The above approach will solve the problem in linear time which is definitely a considerable improvement but if you see we are traversing the same elements twice (once in tree and once in array) and also we are taking O(n) space every time. Let's try to do better!

We can use hashing here to solve this problem efficiently. We can use any traversal and we keep putting the values(node.val) in the hash set. Now at any time if we find k - node.val in hash set we can return true immediately otherwise we keep on traversing the tree. Here is the algorithm of this approach:

• DEF DoesSumExist(root, k):
• hashSet = []
• RETURN DoesSumExistUsingSet(root, k, hashSet)

• DEF DoesSumExistUsingSet(node, k, hashSet):
• IF node == null
• RETURN FALSE
• IF hashSet has (k - node.val)
• RETURN TRUE
• hashSet.Add(node.val)
• RETURN DoesSumExistUsingSet(node.left, k hashSet) OR DoesSumExistUsingSet(node.right, k, hashSet)

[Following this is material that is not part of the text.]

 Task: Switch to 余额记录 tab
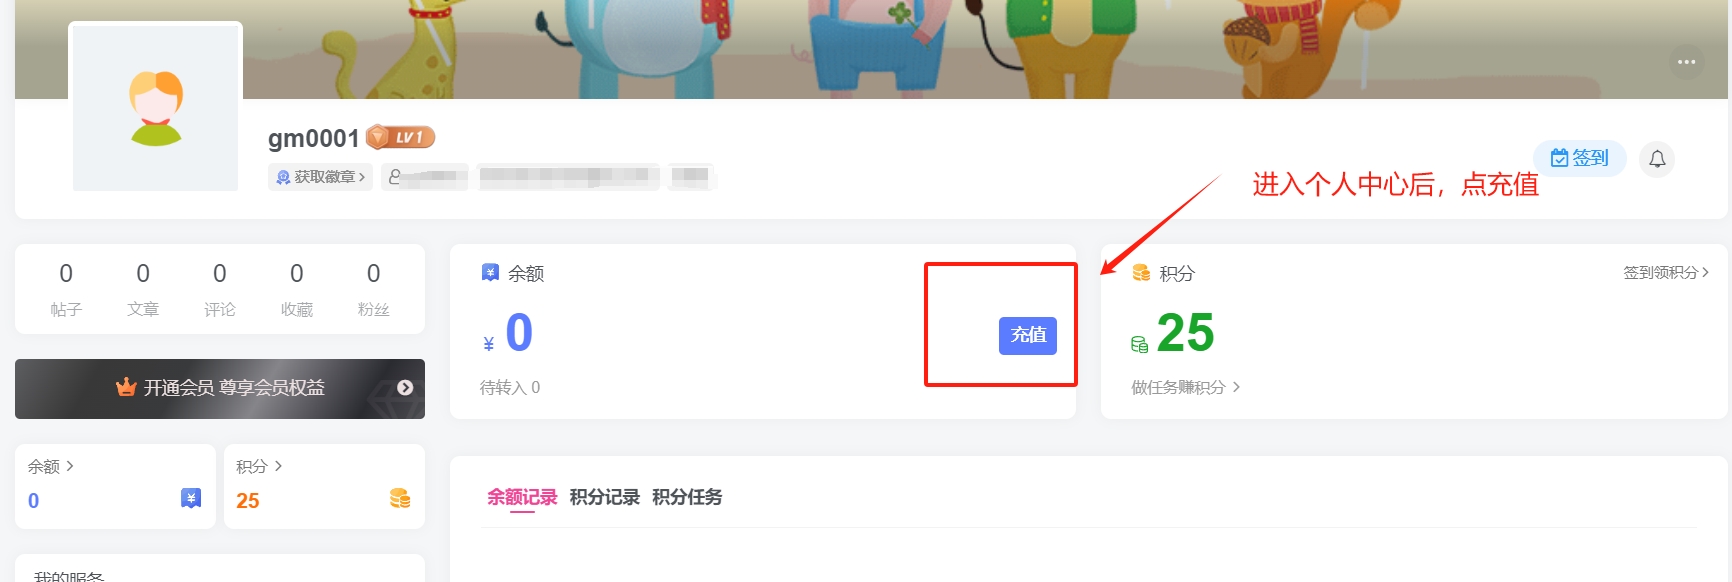point(522,497)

You can see we are just traversing tree once in this approach and also the extra space could be less than number of elements in the tree. However HashSet could take more space than an array or list.

I am giving the implementation of Approach 2 and Approach 3.

Implementation in C#:

Approach 2: Flatten the BSTree to Sorted Array:

    public bool FindTarget(TreeNode root, int k) 

    {

        List<int> flattenBSTreeList = new List<int>();

        this.FlattenBSTree(root, flattenBSTreeList);

        return this.IsSumExist(flattenBSTreeList, k);

    }

    

    private void FlattenBSTree(TreeNode node, List<int> flattenBSTreeList)

    {

        if (node != null)

        {

            this.FlattenBSTree(node.left, flattenBSTreeList);

            flattenBSTreeList.Add(node.val);

            this.FlattenBSTree(node.right, flattenBSTreeList);

        }

    }

    private bool IsSumExist(List<int> flattenBSTreeList, int k)

    {

        int start = 0, end = flattenBSTreeList.Count - 1;

        while (start < end)

        {

            int currSum = flattenBSTreeList[start] + flattenBSTreeList[end];

            if (currSum == k)

            {

                return true;

            }

            else if (currSum < k)

            {

                ++start;

            }

            else

            {

                --end;

            }

        }

        return false;

    }

Approach 3: Using Hashing:

    public bool FindTarget(TreeNode root, int k) 

    {    

        HashSet<int> nodeValSet = new HashSet<int>();

        return this.IsSumExist(root, nodeValSet, k);

    }

    

    private bool IsSumExist(TreeNode node, HashSet<int> nodeValSet, int k)

    {

        if (node == null)

        {

            return false;

        }        

        if (nodeValSet.Contains(k - node.val))

        {

            return true;

        }

        nodeValSet.Add(node.val);        

        return this.IsSumExist(node.left, nodeValSet, k) || 

            this.IsSumExist(node.right, nodeValSet, k);

    }

Complexity: O(n) but preferred is approach 3 as it does only one traversal.